Story by Liam Slade / Originally Posted August 30 2020
When I came back to high school for senior year, I thought I as a shoo-in to make starting quarterback. I had drilled all summer and was a favorite of the coach. It was my dream. First this, then college football, then hopefully get drafted into the NFL.
What I didn’t count on was Martin.
Martin Sloan had been a big deal quarterback for a team two counties over, but his dad got re-assigned at work and he moved here. I didn’t think it was fair that I had to compete for the position that was rightfully mine. And I definitely didn’t think it was fair when I lost out. When Martin got the position and I was stuck on the sidelines as a lousy second-stringer, I wanted revenge.

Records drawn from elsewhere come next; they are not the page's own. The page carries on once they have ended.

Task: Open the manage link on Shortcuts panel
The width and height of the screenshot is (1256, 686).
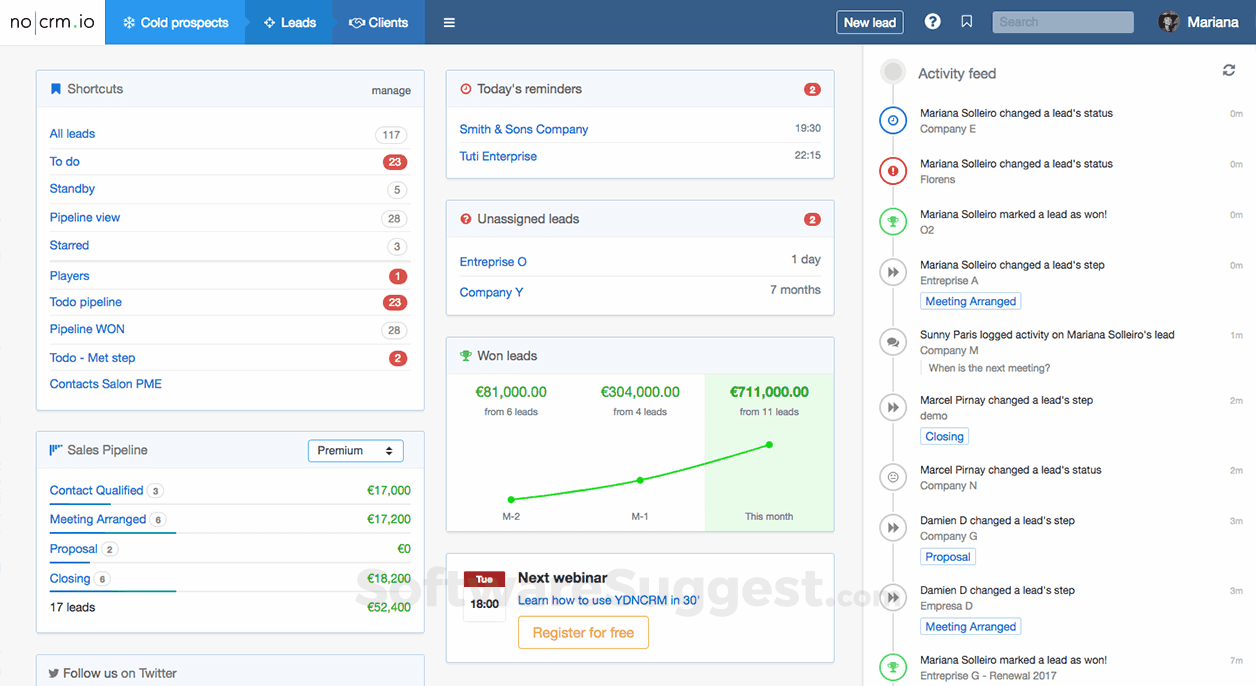Action: point(391,90)
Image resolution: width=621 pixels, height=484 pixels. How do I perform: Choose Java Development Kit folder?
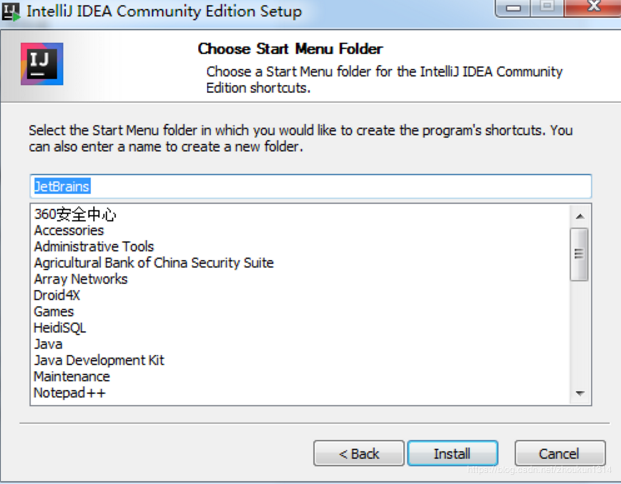point(99,360)
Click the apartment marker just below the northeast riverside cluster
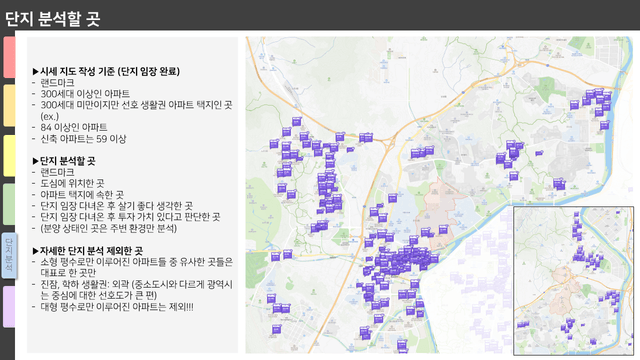 tap(604, 125)
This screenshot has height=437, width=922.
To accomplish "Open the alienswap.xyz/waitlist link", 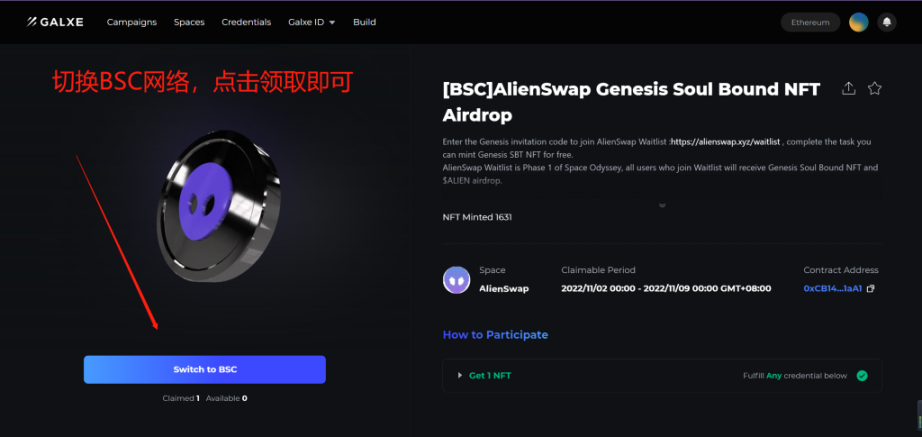I will coord(725,142).
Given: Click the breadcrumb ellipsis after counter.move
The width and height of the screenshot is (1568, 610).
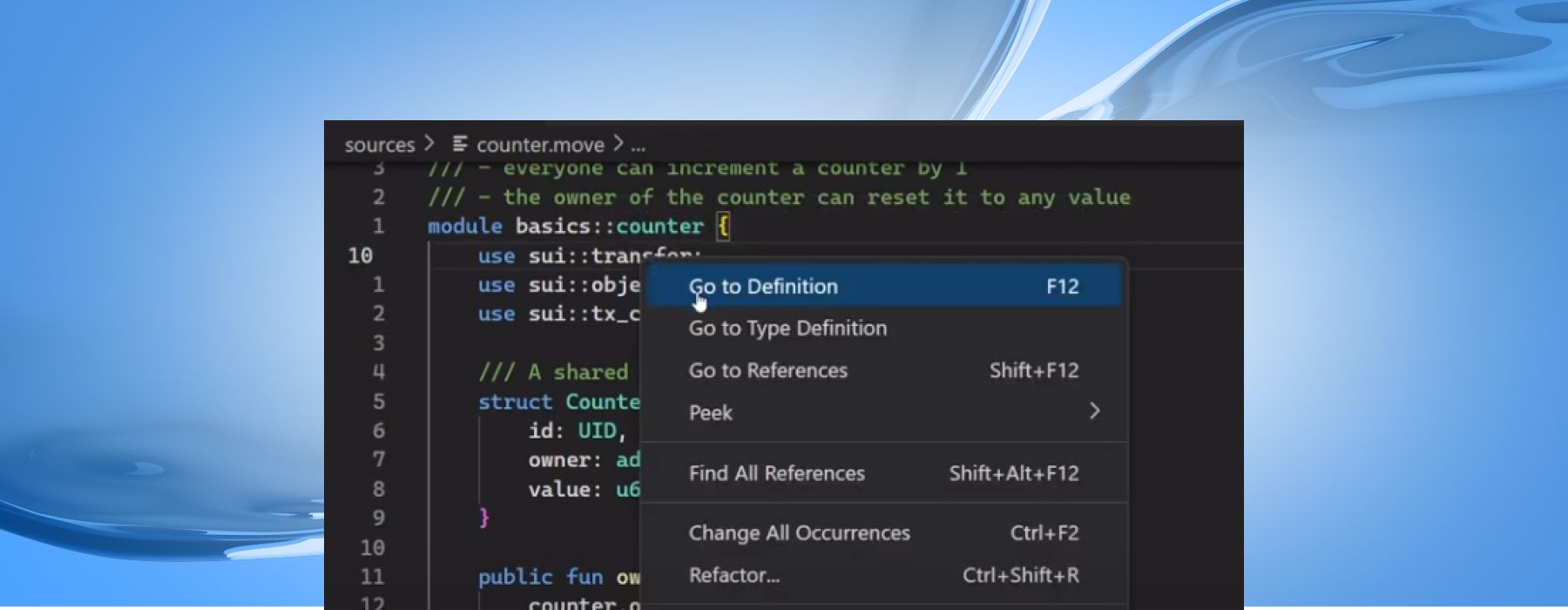Looking at the screenshot, I should [x=639, y=146].
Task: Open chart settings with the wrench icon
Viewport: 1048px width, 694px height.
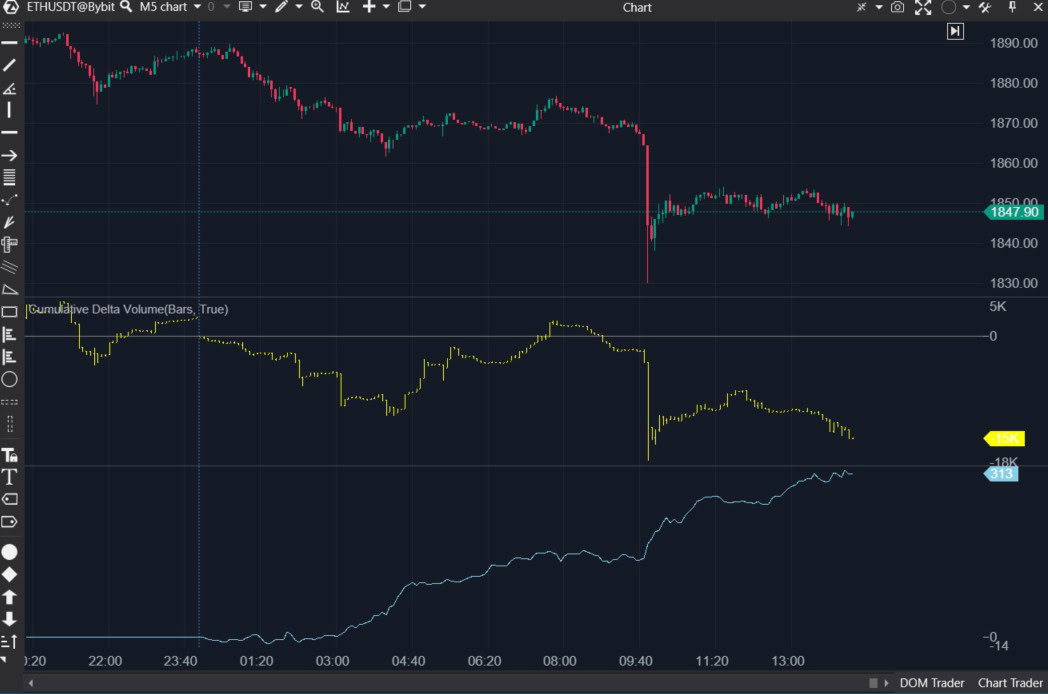Action: (986, 8)
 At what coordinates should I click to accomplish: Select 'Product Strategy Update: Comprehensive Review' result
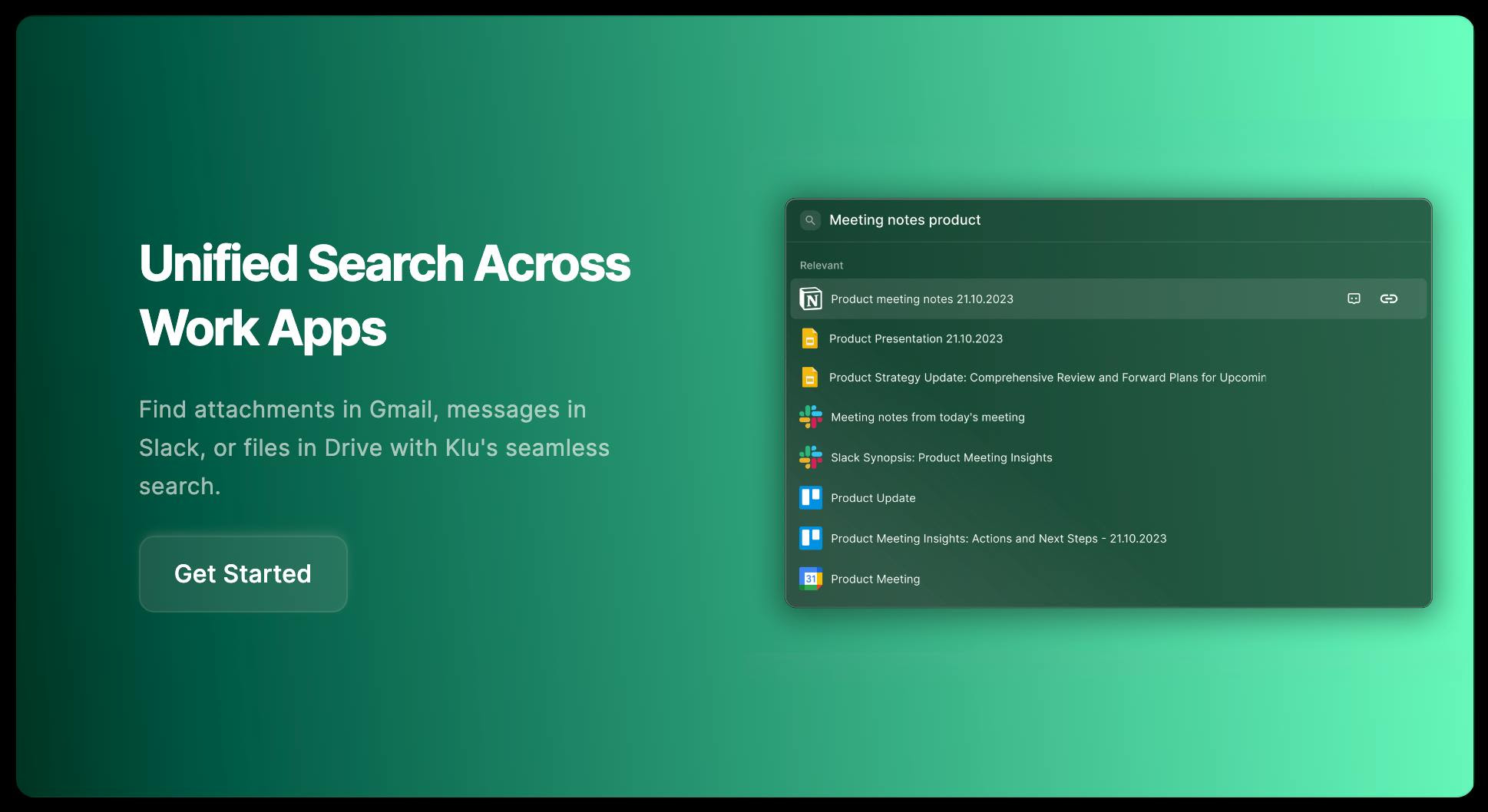[x=1047, y=378]
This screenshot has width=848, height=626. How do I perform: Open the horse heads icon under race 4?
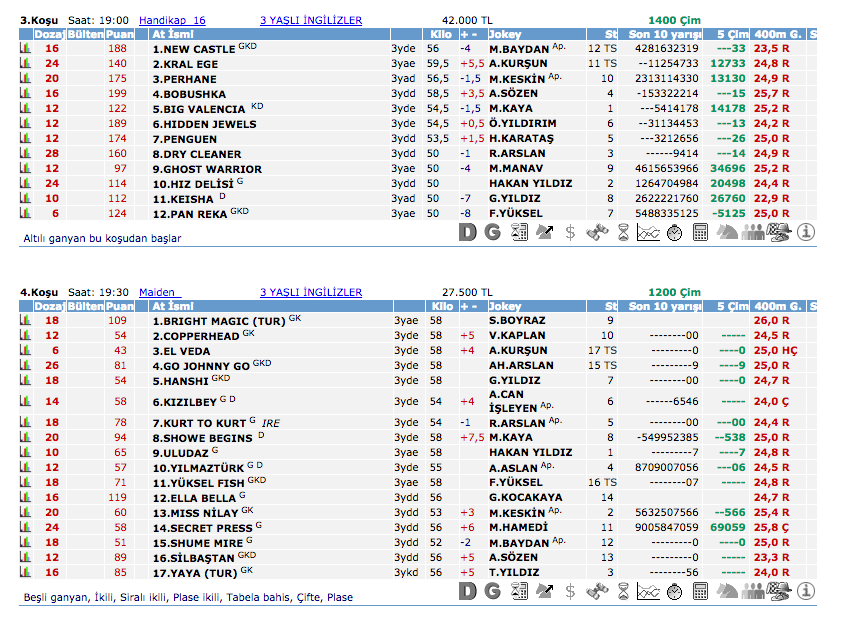tap(728, 591)
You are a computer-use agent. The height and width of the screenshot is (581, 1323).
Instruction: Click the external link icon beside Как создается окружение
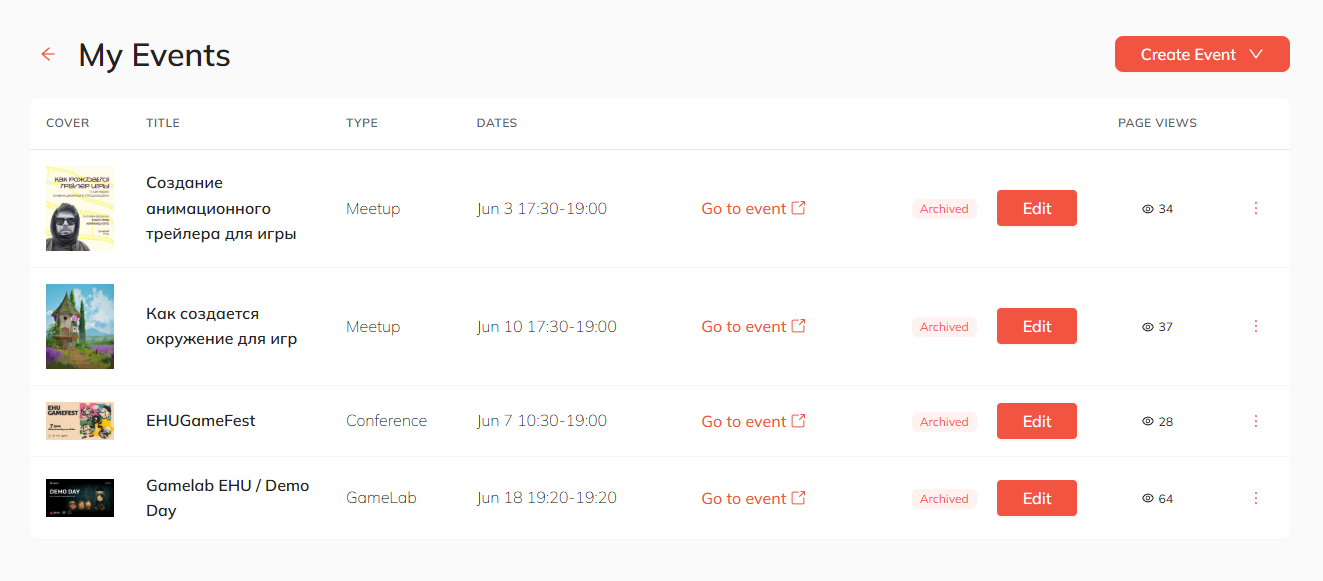[800, 325]

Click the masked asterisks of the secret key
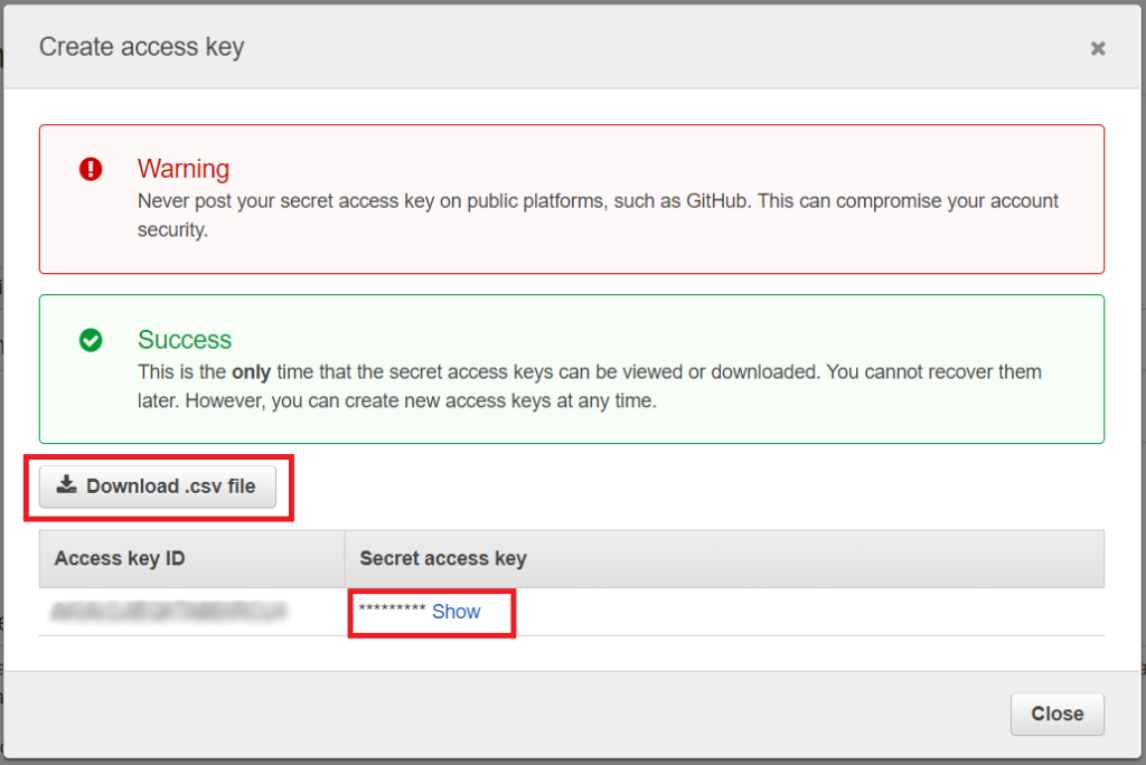pos(392,609)
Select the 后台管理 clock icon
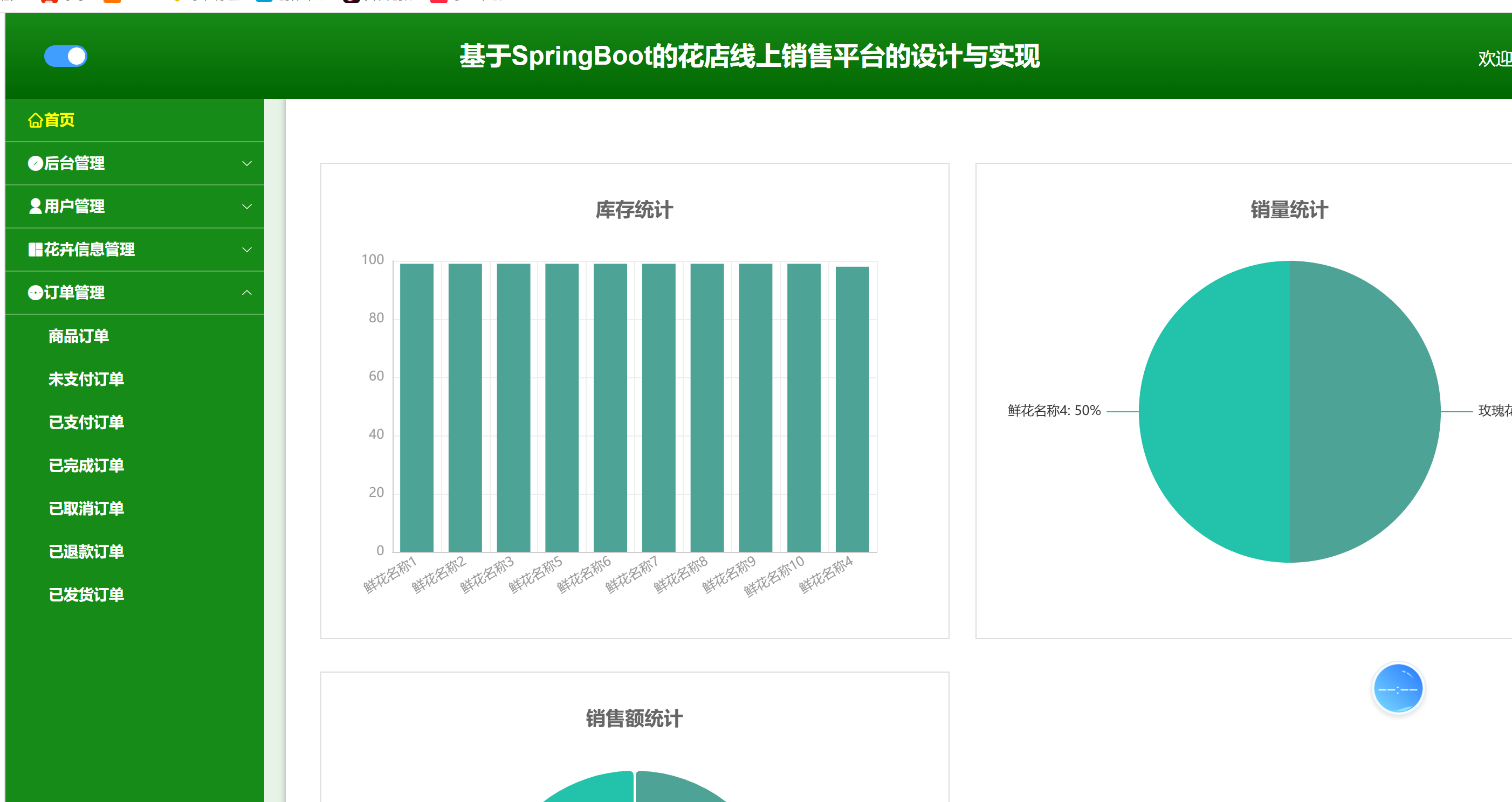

I thought about paying off the other guys to hurt him in practice, but they actually liked Martin for some reason and didn’t want to do it. Only my buddy Rick stood by me and helped me come up with other ways to get Martin in trouble. We decided it would be a simple matter to break into his locker and plaster porno pin-ups all over the inside, then “anonymously” tip off the Principal to the smut he was keeping on school property. The plan went off without a hitch, but Martin must have charmed them good at the office, because he got out of it with a warning.
Next thing I know, there’s superglue in my gym socks and I’m having to get them cut off my feet.
Coach found out about our little “Prank War” and warned us to knock it off for the good of the team. My mouth said “Deal” but my eyes told Martin he was a dead man.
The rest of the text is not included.